Ketika seorang pengguna mengunjungi mesin pencari dan memasukkan query, biasanya dengan memasukkan kata kunci, mesin mencari indeks dan memberikan daftar halaman web yang paling sesuai dengan kriterianya, biasanya disertai ringkasan singkat mengenai judul dokumen dan terkadang sebagian teksnya.
Ada jenis mesin pencari lain: mesin pencari real-time, seperti Orase. Mesin seperti ini tidak menggunakan indeks. Informasi yang diperlukan mesin tersebut hanya dikumpulkan jika ada pencarian baru. Jika dibandingkan dengan sistem berbasis indeks yang digunakan mesin-mesin seperti Google, sistem real-time ini unggul dalam beberapa hal: informasi selalu mutakhir, (hampir) tak ada pranala mati, dan lebih sedikit sumberdaya sistem yang diperlukan. (Google menggunakan hampir 100.000 komputer, Orase hanya satu.) Tetapi, ada juga kelemahannya: pencarian lebih lama rampungnya.

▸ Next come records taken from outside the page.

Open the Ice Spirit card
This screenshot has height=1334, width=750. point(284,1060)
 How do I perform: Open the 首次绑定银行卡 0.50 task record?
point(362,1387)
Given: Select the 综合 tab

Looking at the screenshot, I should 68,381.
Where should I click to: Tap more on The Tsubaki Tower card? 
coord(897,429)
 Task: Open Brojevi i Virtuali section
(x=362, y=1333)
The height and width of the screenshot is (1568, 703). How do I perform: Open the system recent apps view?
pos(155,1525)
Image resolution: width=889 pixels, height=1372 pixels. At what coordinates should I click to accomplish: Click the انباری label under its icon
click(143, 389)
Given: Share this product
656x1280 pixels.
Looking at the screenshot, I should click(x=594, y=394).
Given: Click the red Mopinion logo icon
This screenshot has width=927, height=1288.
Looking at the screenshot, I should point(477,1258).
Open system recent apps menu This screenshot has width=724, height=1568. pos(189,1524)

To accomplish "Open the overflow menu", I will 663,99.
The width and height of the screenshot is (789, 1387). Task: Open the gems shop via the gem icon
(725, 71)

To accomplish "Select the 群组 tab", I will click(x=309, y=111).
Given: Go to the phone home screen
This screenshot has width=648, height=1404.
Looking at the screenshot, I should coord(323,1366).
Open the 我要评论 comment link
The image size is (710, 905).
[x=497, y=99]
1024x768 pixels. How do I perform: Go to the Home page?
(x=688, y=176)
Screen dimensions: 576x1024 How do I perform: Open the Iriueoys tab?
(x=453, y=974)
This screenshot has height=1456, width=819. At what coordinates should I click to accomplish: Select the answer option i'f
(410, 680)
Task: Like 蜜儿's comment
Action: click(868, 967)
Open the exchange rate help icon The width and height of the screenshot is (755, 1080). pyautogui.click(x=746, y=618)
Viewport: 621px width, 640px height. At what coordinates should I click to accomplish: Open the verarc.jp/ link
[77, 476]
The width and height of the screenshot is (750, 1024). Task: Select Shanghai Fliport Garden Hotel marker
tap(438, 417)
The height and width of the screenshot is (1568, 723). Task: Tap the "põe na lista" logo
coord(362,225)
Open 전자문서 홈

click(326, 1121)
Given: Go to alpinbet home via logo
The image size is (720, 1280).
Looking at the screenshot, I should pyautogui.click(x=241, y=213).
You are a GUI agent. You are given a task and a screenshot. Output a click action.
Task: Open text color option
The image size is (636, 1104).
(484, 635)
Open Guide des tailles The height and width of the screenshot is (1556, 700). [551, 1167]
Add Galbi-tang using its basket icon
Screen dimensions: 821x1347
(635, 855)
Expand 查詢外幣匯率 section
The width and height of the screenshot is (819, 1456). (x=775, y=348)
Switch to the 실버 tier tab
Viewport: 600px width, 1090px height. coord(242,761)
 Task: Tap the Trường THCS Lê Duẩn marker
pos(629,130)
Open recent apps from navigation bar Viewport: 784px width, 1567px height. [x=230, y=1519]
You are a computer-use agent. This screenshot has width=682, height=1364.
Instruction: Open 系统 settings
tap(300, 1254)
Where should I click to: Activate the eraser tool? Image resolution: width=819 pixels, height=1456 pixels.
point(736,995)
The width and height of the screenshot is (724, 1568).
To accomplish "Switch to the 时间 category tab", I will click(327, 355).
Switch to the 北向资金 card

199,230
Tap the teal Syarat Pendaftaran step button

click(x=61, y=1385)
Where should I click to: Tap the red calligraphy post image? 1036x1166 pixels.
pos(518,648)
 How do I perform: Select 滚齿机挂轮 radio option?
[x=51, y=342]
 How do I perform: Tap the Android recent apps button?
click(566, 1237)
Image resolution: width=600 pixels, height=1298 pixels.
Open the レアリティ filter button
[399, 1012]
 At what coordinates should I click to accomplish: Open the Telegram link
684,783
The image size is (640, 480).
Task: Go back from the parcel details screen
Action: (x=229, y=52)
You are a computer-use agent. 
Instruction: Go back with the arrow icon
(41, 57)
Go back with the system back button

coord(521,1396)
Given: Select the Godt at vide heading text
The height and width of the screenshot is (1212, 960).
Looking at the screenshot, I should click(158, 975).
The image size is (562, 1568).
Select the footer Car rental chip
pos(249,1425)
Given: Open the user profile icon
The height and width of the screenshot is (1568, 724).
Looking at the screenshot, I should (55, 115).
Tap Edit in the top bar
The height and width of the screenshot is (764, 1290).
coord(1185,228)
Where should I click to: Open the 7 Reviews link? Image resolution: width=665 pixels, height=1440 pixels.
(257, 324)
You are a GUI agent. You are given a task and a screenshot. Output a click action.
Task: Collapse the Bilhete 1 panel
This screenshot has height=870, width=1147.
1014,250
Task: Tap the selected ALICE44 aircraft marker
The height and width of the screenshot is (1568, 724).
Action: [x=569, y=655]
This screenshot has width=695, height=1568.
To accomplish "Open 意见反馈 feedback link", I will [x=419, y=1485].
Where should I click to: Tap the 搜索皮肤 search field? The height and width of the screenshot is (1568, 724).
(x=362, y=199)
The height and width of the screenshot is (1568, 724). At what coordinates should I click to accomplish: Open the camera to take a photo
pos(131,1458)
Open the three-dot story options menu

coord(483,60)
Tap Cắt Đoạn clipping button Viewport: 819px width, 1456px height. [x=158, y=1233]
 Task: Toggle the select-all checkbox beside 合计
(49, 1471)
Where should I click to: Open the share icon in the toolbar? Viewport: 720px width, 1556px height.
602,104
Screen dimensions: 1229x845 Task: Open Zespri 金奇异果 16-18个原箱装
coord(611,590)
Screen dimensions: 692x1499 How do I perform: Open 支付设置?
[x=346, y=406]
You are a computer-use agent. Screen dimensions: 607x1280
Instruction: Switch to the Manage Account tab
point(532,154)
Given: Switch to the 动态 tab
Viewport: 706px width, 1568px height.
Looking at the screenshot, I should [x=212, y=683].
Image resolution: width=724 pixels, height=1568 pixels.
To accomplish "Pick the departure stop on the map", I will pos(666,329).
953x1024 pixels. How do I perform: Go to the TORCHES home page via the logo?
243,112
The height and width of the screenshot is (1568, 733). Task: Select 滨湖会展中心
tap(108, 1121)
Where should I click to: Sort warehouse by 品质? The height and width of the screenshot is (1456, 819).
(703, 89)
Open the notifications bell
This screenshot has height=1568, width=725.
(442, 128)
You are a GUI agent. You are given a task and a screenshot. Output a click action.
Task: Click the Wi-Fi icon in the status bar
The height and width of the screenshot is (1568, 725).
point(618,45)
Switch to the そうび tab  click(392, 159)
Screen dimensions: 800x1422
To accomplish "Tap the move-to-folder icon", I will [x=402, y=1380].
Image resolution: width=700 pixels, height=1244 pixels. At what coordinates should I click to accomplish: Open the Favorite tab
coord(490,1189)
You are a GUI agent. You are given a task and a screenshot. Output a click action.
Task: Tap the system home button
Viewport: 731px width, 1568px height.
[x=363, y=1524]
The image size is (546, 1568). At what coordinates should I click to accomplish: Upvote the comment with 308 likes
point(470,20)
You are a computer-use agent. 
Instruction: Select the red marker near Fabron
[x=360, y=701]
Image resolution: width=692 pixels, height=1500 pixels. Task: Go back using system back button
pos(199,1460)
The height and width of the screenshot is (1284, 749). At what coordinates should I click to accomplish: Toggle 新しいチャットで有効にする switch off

Manfaat mesin pencari bergantung pada relevansi hasil-hasil yang diberikannya. Meskipun mungkin ada jutaan halaman web yang mengandung suatu kata atau frase, sebagian halaman mungkin lebih relevan, populer, atau autoritatif daripada yang lain. Kebanyakan mesin pencari menggunakan berbagai metode untuk menentukan peringkat hasil pencarian agar mampu memberikan hasil “terbaik” lebih dahulu. Cara mesin menentukan halaman mana yang paling sesuai, dan urutan halaman-halaman itu diperlihatkan, sangat bervariasi. Metode-metodenya juga berubah seiring waktu dengan berubahnya penggunaan internet dan berevolusinya teknik-teknik baru.
Sebagian besar mesin pencari web adalah usaha komersial yang didukung pemasukan iklan dan karenanya sebagian menjalankan praktik kontroversial, yaitu membolehkan pengiklan membayar agar halaman mereka diberi peringkat lebih tinggi dalam hasil pencarian.